I gotta say, group projects terrify me. I'm just more of an independent worker. But none of our assignments are actually group efforts. We each write up the assignment for the week and our writing group reviews it and provides feedback. That I can handle. So far it's working out pretty well - one of the guys set up a Yahoo! Groups site for us to post messages and our drafts. Yay for technology. Oh, and we're planning to go to Happy Hour this week. It works better for me if I'm comfortable with the people who are trashing my writing ;).

The class seemed to be mostly "non-traditional" students, or at least people who aren't 20 years old. So that was cool. And the other students seem pretty interested and motivated. I am really glad I'm only taking one class - I've already spent a couple of hours on the reading and homework, and I'm not even halfway done. I've got two writing assignments to complete this week, which shouldn't be too difficult, but I also have a ton of reading in the 3 (!) required textbooks we have. I think it's going to be a lot of work, but not terribly difficult. (Unless the prof thinks my writing sucks, in which case it's going to be a long and painful quarter.)

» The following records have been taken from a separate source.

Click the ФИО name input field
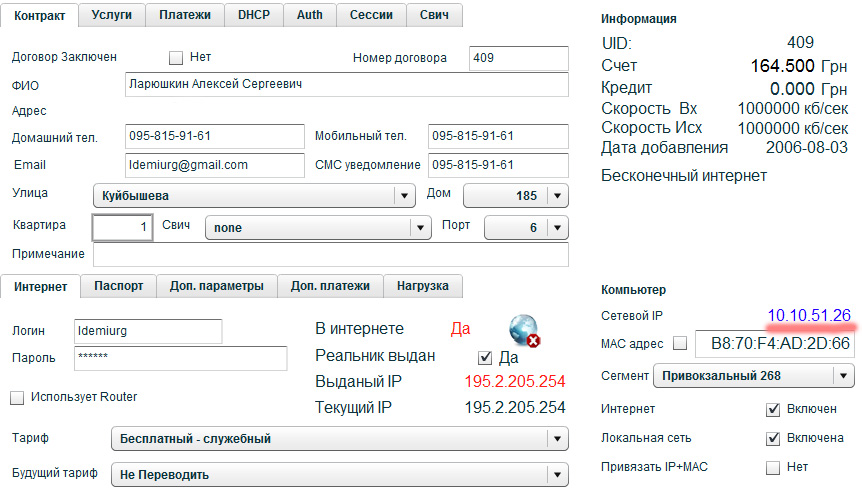862x496 pixels. click(x=345, y=85)
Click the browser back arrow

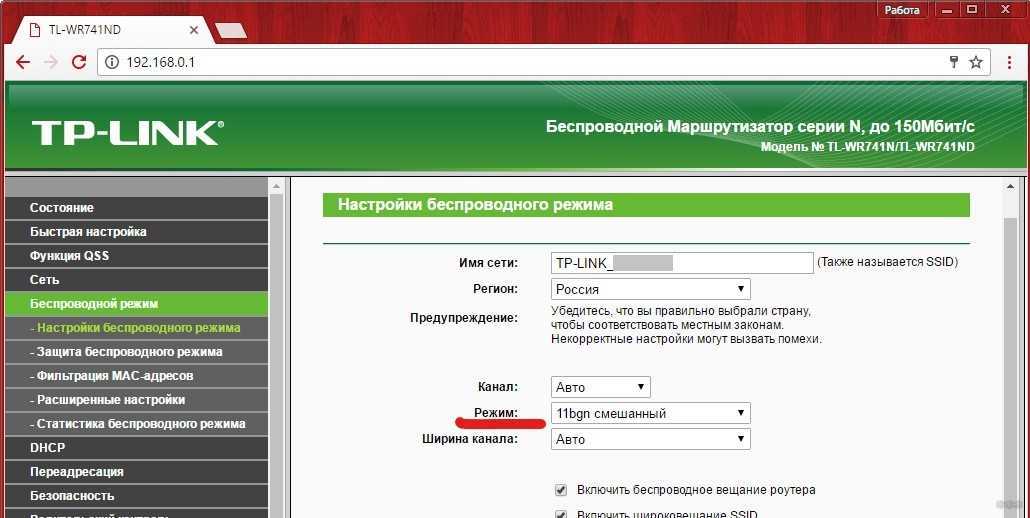22,62
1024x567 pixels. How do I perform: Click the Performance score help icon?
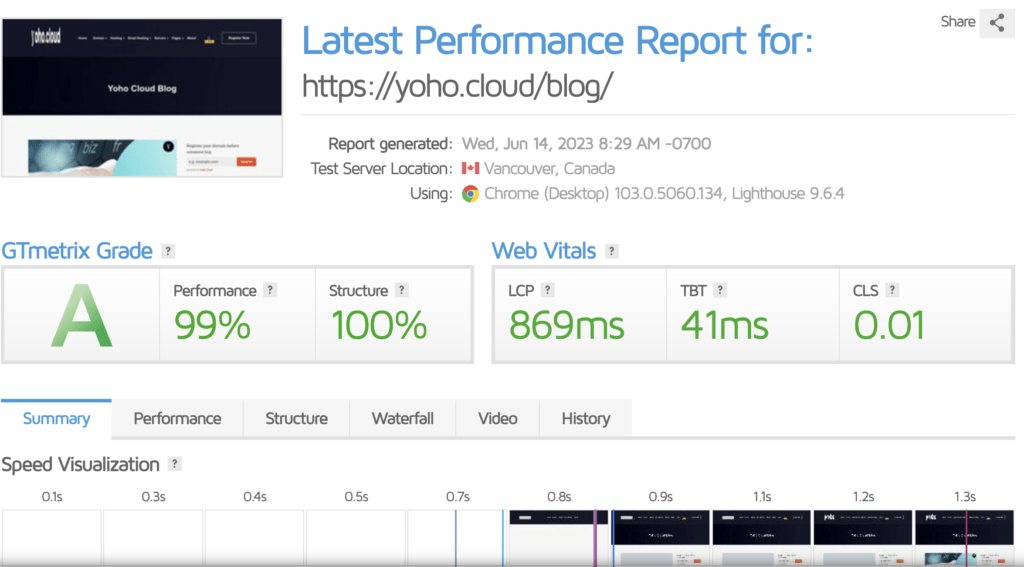pos(270,290)
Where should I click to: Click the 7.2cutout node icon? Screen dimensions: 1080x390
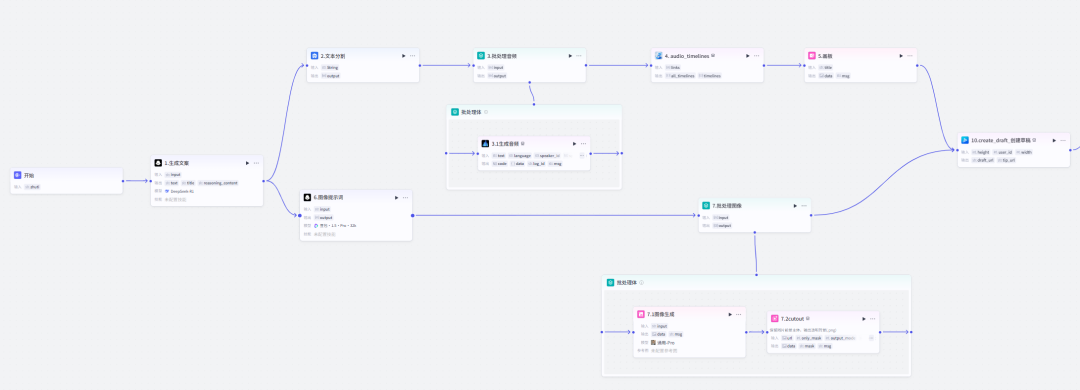point(775,319)
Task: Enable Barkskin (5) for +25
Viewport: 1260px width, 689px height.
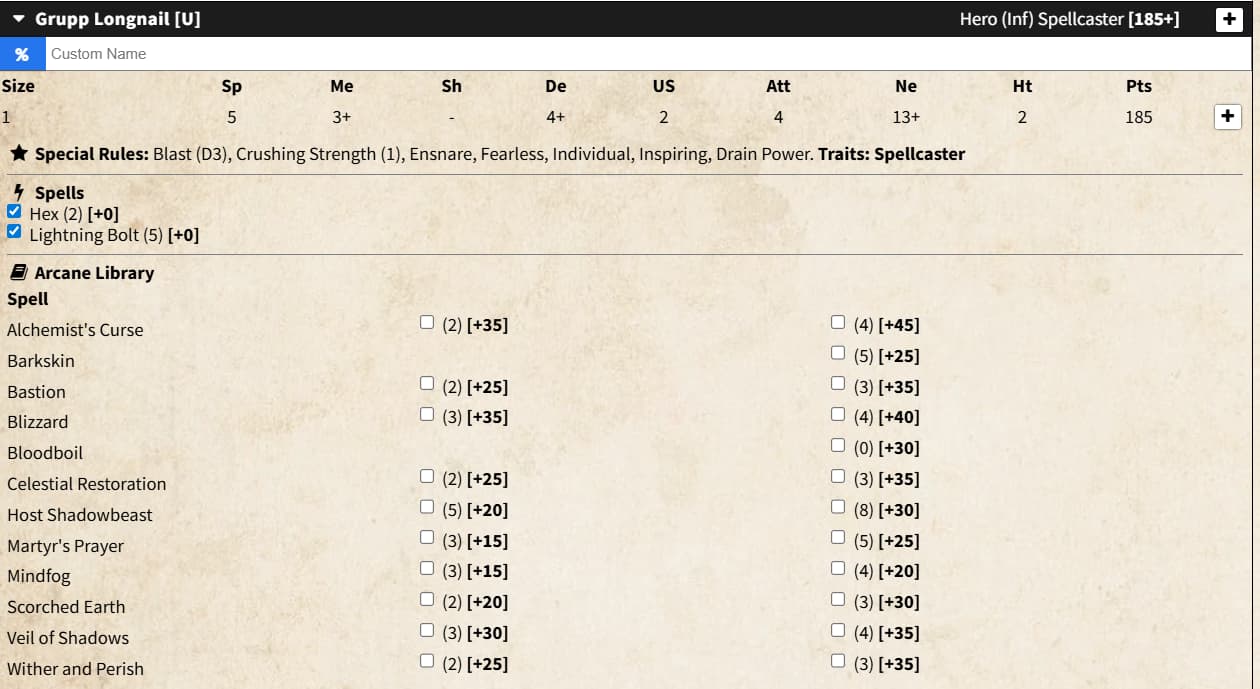Action: [838, 354]
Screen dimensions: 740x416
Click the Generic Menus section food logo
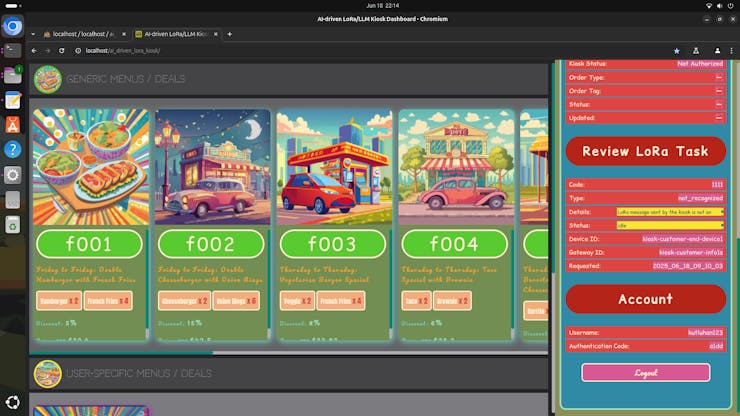coord(47,79)
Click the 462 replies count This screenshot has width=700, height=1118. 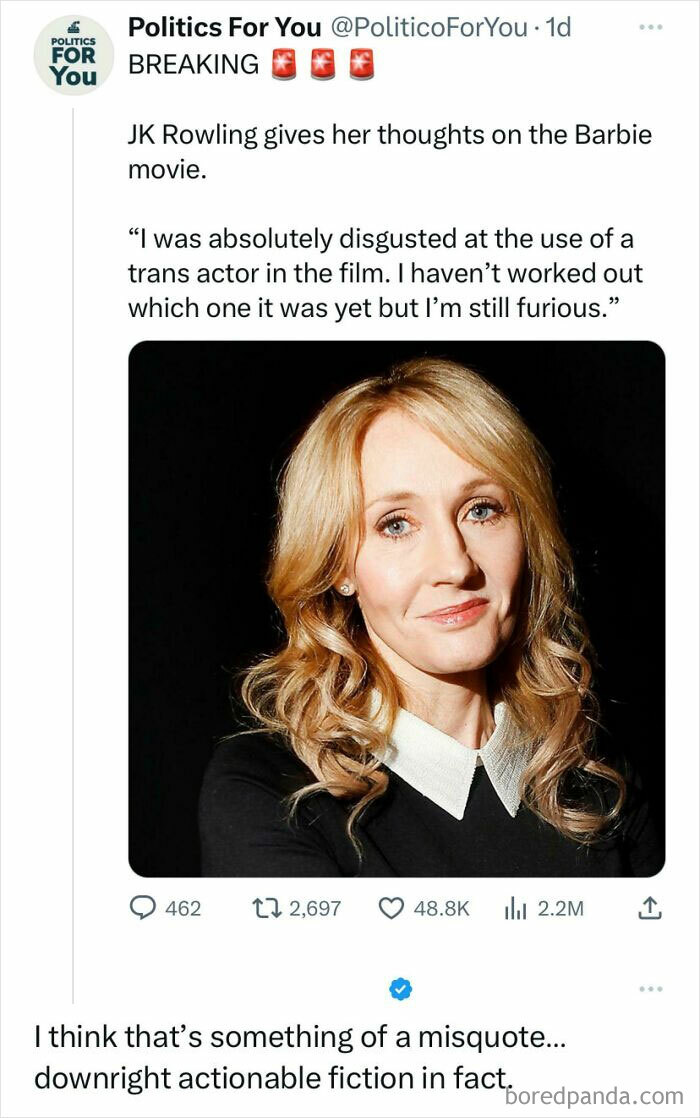tap(182, 908)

I'm having flashbacks to that stupid remedial composition class I had to take at Caltech, when something like 60% of my class got stuck in ESL or remedial English for no apparent reason. The best was the native English speakers who had to take ESL. I wasn't that unfortunate.

Did some cooking today with so-so results. Annie's white cheddar mac 'n' cheese with some fresh steamed broccoli came out pretty dry for some reason. I guess being all-natural has its drawbacks - no chemicals to make the sauce nice and gooey. I also steamed some vegetables in soy sauce and rice vinegar with garlic and ginger, but they didn't taste too good. And I baked the beets I got in the Pioneer Organics box. I think I just don't like beets unless they're the marinated ones you find in the salad bar. Well, at least I have food for this coming week, which is going to be crazy busy.

Here's a special shout out to Kristin who's moving back to DC in a week. I'm sad that she'll be so far away again, but hope she likes her new job better!


Saturday, October 01, 2005

Let's get it started in here

I'm sitting in the classroom, waiting for my first day of school to start. So far I'm the only girl, and there are about 7 other people here. The classroom is very nice - the whole campus is brand-new, so there's a place to plug in my laptop and they use tables instead of those annoying individual desks.

The cool thing is that I can just connect to the UW wireless network automatically - nothing to configure on my laptop. Awesome. But also bad. If the class gets too boring I will probably end up surfing the Internet. Very distracting.

Well, class starts in 4 minutes so I better get going. More later! (If I'm not comatose after a 4 hour lecture, that is.)